>> begin Given text
Extending the jurisdictional filing limit exemplifies the concept of the
exception that swallows the rule. In addition to a tradition of respect
for clear statutory language, the courts are also guided by an understanding
that finality is necessary in all litigation. In any case where the defense
counsel has made an error or has chosen a strategy that is unsuccessful,
the Commonwealth is arguably the beneficiary. Under Petitioner' s reading
of the Act, defense counsel could be treated as agents of the Commonwealth
in any case where a Petitioner is not acquitted. Such an absurd result
cannot have been within the legislature's intention of bringing finality
to litigation.
Petitioner alternatively asserts jurisdiction based on §9445(b)(1)(ii),
which provides an exception to the filing deadline, where the facts supporting
a claim "were unknown to the petitioner and could not have been ascertained
by the exercise of due diligence." In plain language, when a convicted
defendant learns something new and important about his case, or when the
time comes when he should have learned such a fact, he must file his PCRA
petition within no more than sixty days.
Again, this argument faces a serious obstacle because Petitioner does
not, and indeed cannot allege that the facts giving rise to the claims
in the instant petition were unknown to him personally. Since his petition
was filed on July 3, 2024, he must only base his claims on material facts
which he learned of on or after May 4, 2024. Unfortunately, it is clear
from the record and from Petitioner' s own pleadings and exhibits that
Petitioner, prior counsel, and even current counsel knew of the existence
of the facts on which this petition is premised months, or in some cases
years, before May 4, 2024. Petitioner never alleges that he was personally
unaware of the relevant facts or strategies chosen by former counsel (including
himself).
The Petitioner asserts an additional, more convoluted, explanation for
demanding that a petition filed on July 3, 2024, should be considered
to be timely. This theory relies upon an assertion that the lawyers who
filed and litigated Abu-Jamal' s first PCRA petition, Messrs. Weinglass
and Williams, intentionally declined to raise points of error concerning
the conduct of trial and direct appeal counsel, intentionally refused
to present the testimony of various witnesses who either changed their
stories or mysteriously appeared years after the original trial, and skewed
their presentation of those witnesses who did appear at the first PCRA
hearings in order to insure that Petitioner would fail to overturn his
conviction.
The reason offered for this course of conduct is that all of these attorneys
believed that foreclosing Petitioner's chances for a new trial would increase
the sales of Mr. Williams' book. The theory further posits that in order
to destroy Petitioner's chances of success, and thereby boost book sales,
the lawyers intentionally misled Petitioner into acquiescing in decisions
which were harmful to his interests.
>> end Given text
◆ Set problem ◆
Reproduce the passage on the PCRA filing deadline verbatim, between "Extending the jurisdictional" and "to litigation.", inclusive.
>> begin Dataset extract
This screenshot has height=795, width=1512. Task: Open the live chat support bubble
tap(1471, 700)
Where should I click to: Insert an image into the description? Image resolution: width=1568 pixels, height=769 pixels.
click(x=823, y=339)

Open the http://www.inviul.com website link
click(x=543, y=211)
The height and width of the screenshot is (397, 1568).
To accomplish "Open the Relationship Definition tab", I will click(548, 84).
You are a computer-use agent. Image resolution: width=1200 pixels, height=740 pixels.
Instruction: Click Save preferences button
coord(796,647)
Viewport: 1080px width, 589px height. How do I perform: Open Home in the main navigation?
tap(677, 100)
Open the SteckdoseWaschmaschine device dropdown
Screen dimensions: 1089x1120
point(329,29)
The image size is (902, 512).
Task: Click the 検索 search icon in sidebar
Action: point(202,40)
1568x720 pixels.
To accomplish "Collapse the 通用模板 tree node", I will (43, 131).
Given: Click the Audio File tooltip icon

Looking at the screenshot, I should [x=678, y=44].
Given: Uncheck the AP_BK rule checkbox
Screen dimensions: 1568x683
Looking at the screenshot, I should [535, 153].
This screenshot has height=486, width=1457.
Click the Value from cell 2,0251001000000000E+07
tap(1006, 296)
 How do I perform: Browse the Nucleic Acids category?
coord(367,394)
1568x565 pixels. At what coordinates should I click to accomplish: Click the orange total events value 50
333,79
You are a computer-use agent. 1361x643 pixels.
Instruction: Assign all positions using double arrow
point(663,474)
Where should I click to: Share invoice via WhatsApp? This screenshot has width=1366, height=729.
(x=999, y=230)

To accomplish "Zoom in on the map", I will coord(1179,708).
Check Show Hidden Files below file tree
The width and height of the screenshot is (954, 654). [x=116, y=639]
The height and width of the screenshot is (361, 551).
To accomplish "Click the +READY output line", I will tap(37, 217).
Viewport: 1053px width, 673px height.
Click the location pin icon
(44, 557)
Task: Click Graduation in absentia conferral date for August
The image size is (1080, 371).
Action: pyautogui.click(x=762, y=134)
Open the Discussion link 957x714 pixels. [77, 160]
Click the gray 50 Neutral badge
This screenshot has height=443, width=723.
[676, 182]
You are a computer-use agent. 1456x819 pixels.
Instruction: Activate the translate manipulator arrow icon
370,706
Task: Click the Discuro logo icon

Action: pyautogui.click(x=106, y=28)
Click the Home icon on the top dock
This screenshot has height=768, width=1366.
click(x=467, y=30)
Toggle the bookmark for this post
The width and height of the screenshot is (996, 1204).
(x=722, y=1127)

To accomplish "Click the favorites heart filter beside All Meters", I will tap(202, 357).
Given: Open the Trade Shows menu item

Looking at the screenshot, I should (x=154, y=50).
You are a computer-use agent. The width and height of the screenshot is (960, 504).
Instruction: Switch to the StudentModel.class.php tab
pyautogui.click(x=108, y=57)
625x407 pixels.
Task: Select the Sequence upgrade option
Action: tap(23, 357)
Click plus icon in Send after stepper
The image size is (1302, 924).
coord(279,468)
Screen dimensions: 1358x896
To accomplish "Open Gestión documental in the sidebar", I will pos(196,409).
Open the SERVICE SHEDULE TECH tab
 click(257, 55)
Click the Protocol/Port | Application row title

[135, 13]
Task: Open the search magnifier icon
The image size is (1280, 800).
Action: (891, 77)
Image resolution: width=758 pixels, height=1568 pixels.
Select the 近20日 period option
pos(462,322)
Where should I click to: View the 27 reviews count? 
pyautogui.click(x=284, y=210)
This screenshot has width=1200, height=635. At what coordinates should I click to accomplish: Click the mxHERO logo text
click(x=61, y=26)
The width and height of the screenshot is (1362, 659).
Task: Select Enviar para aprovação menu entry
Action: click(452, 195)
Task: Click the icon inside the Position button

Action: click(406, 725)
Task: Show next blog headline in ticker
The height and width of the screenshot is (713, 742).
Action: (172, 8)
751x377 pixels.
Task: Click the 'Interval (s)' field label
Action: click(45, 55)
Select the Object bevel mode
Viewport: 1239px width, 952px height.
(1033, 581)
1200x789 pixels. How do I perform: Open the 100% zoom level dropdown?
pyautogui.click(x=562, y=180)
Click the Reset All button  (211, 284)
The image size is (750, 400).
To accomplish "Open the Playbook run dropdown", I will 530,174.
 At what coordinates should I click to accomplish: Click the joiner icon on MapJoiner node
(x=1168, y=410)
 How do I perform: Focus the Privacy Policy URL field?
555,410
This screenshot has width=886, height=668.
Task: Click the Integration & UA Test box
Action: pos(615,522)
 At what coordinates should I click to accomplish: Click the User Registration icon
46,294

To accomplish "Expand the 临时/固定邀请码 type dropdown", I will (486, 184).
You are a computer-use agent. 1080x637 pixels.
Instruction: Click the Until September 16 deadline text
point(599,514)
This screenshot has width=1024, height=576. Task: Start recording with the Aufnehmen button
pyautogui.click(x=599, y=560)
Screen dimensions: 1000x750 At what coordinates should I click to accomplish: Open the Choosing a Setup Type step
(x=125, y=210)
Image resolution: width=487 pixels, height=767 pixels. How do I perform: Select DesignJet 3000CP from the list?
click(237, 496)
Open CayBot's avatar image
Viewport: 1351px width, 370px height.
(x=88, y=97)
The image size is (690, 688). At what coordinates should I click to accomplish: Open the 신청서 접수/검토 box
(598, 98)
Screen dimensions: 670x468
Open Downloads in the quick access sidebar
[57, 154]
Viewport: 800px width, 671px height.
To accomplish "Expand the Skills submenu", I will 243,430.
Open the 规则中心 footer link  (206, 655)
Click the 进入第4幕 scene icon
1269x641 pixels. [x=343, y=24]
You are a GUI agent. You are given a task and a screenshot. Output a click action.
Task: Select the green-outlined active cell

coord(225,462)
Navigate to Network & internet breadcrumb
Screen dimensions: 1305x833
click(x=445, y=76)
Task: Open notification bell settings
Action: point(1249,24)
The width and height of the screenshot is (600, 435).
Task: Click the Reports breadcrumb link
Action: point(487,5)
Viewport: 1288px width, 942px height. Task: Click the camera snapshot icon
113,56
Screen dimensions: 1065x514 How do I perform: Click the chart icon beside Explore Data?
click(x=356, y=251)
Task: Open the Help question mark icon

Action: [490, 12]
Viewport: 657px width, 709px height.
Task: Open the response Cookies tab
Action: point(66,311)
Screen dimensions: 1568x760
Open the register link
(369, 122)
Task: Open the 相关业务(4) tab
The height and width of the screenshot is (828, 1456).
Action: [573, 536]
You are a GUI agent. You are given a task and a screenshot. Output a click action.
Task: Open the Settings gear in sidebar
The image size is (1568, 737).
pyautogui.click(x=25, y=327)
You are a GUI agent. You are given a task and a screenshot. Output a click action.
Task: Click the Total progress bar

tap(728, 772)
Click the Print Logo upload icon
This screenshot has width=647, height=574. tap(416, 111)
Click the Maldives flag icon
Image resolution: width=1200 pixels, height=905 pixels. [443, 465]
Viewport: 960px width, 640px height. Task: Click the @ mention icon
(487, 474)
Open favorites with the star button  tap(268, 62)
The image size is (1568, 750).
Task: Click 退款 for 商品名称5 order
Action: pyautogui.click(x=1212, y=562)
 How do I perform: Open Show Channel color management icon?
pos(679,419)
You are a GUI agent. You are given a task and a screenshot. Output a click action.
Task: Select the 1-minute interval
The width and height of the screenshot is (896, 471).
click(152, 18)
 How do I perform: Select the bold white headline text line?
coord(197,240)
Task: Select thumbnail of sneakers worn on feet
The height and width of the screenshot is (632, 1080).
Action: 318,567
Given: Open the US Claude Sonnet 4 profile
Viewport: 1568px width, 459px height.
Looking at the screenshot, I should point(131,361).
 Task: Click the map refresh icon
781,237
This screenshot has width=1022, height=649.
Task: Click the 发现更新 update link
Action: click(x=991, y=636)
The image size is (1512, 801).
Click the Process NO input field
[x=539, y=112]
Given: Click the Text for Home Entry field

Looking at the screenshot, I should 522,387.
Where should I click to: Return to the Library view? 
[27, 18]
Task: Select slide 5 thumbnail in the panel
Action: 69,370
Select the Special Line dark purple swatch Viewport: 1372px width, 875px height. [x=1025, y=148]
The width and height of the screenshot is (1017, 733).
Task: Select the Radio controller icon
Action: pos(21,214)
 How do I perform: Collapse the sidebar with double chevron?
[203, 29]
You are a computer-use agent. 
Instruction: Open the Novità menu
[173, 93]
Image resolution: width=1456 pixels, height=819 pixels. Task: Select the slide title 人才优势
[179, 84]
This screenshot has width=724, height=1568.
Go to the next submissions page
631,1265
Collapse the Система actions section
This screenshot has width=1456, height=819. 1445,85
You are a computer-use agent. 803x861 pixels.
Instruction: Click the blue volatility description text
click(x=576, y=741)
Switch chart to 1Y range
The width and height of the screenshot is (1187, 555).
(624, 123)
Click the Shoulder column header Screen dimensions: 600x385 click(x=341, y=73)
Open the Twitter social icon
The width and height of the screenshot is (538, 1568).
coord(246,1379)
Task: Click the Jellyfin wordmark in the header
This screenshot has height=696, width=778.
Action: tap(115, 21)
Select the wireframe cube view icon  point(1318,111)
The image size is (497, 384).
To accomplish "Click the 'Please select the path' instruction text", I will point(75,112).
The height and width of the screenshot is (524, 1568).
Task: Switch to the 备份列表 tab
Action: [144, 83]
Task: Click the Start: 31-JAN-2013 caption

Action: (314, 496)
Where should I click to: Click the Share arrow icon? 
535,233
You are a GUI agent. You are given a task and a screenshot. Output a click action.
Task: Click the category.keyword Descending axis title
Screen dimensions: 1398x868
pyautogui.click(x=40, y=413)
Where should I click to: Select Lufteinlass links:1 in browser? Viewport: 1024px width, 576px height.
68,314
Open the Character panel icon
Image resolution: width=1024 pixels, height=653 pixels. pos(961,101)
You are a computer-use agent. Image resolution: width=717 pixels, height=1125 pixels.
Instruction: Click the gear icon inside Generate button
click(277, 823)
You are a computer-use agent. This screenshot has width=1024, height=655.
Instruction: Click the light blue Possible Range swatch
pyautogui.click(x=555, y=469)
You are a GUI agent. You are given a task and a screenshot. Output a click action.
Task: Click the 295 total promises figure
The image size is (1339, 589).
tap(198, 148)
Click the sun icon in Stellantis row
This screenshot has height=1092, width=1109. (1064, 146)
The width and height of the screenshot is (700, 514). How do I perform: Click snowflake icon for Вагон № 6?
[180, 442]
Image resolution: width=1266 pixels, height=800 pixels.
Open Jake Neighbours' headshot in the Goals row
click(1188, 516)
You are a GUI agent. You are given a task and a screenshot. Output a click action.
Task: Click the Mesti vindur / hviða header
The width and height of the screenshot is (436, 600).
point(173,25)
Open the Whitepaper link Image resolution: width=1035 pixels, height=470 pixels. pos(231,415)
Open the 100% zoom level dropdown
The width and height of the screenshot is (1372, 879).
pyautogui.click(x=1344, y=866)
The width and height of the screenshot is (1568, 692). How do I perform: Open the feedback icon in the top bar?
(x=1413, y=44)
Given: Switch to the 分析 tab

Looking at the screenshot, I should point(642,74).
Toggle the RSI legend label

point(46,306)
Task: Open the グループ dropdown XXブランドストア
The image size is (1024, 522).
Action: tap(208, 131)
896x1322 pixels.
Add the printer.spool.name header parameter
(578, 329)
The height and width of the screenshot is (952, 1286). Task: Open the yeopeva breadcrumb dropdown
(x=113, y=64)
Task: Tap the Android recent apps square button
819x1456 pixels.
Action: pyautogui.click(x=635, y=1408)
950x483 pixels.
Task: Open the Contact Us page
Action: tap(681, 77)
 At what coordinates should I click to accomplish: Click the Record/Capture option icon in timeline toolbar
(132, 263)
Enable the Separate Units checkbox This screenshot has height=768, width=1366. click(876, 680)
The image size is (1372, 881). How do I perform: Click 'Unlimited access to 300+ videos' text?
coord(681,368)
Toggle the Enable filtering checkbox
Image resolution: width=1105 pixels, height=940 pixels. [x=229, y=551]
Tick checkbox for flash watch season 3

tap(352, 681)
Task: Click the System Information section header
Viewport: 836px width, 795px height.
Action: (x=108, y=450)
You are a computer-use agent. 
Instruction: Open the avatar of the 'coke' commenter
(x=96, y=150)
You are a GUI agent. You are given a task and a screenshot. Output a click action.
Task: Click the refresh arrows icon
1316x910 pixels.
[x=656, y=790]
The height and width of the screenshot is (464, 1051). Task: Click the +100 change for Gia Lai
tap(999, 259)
>> end Dataset extract
◆ Exercise solution ◆
Extending the jurisdictional filing limit exemplifies the concept of the
exception that swallows the rule. In addition to a tradition of respect
for clear statutory language, the courts are also guided by an understanding
that finality is necessary in all litigation. In any case where the defense
counsel has made an error or has chosen a strategy that is unsuccessful,
the Commonwealth is arguably the beneficiary. Under Petitioner' s reading
of the Act, defense counsel could be treated as agents of the Commonwealth
in any case where a Petitioner is not acquitted. Such an absurd result
cannot have been within the legislature's intention of bringing finality
to litigation.